Different players with a 100+ match average – updated 07/10/25
| Player | Total | Highest Av. | Year (+ Round) |
| ENG Phil Taylor | 9 | 103.02 | 2011, Semi-Final |
| NED Michael van Gerwen | 4 | 104.47 | 2013, 1st Round |
| ENG Dave Chisnall | 2 | 102.85 | 2020, 1st Round |
| AUS Simon Whitlock | 2 | 101.12 | 2020, 1st Round |
| NED Gian van Veen | 1 | 106.47 | 2025, 1st Round |
| ENG Alan Warriner | 1 | 106.45 | 2001, 1st Round |
| ENG Luke Littler | 1 | 105.58 | 2025, 1st Round |
| SCO Gary Anderson | 1 | 104.86 | 2013, 1st Round |
| ENG Ross Smith | 1 | 101.79 | 2024, 1st Round |
| WAL Gerwyn Price | 1 | 100.82 | 2021, 1st Round |
| ENG Luke Humphries | 1 | 100.30 | 2024, Semi-Final |

Five highest tournament averages (min 3 matches)
| Average | Player | Year |
| 99.46 | NED Michael van Gerwen | 2016 |
| 99.23 | ENG Phil Taylor | 2010 |
| 98.62 | ENG Phil Taylor | 2009 |
| 98.50 | ENG Phil Taylor | 2008 |
| 98.22 | ENG Phil Taylor | 2012 |

==World Team Championship==
The World Team Championship event which preceded the introduction of this event was held between 1995 and 1997.

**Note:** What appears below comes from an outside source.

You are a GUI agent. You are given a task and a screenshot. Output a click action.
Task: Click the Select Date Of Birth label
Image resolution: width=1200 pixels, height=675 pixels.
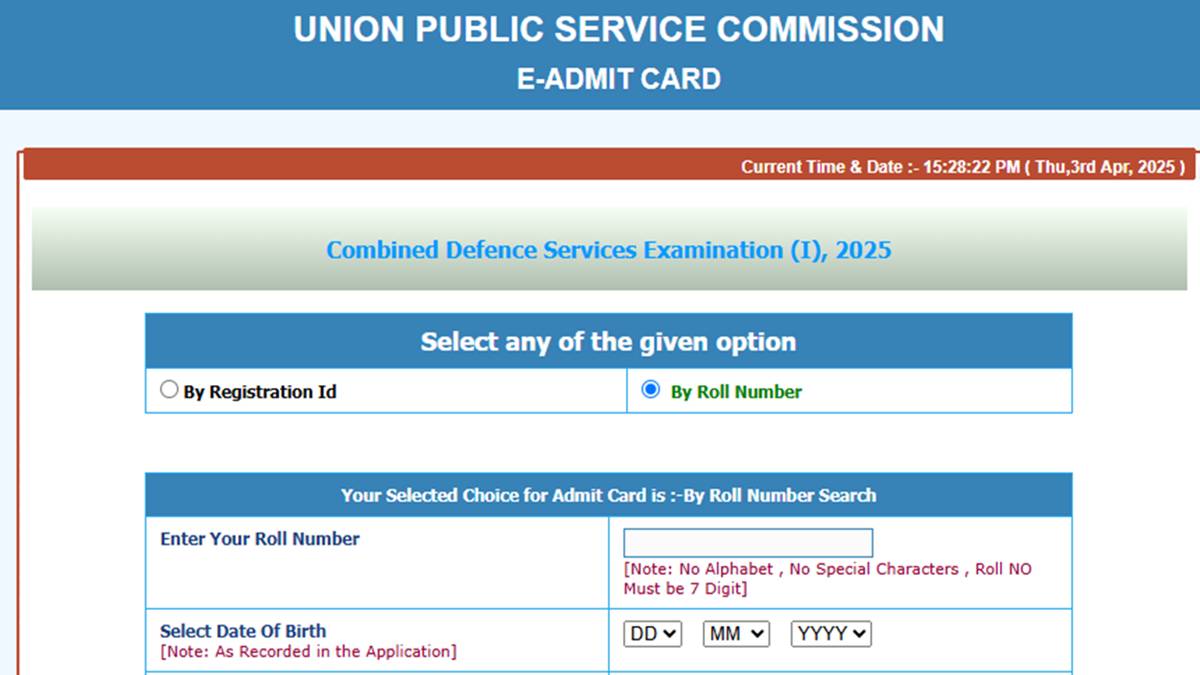[242, 631]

| Year | Winners | Score | Runners up | Venue |
|---|---|---|---|---|
| 1995 | ENG Eric Bristow ENG Dennis Priestley | 14–9 (legs) | ENG Keith Deller SCO Jamie Harvey | Butlin's Wonder West World, Ayr |
| 1996 | ENG Bob Anderson ENG Phil Taylor | 18–15 (legs) | ENG Chris Mason ENG Steve Raw | Willows Variety Centre, Salford |
| 1997 | NED Raymond van Barneveld NED Roland Scholten | 18–15 (legs) | WAL Richie Burnett ENG Rod Harrington | Butlin's South Coast World, Bognor Regis |

==Media coverage==
The World Grand Prix has been broadcast in the UK by Sky Sports since the first tournament.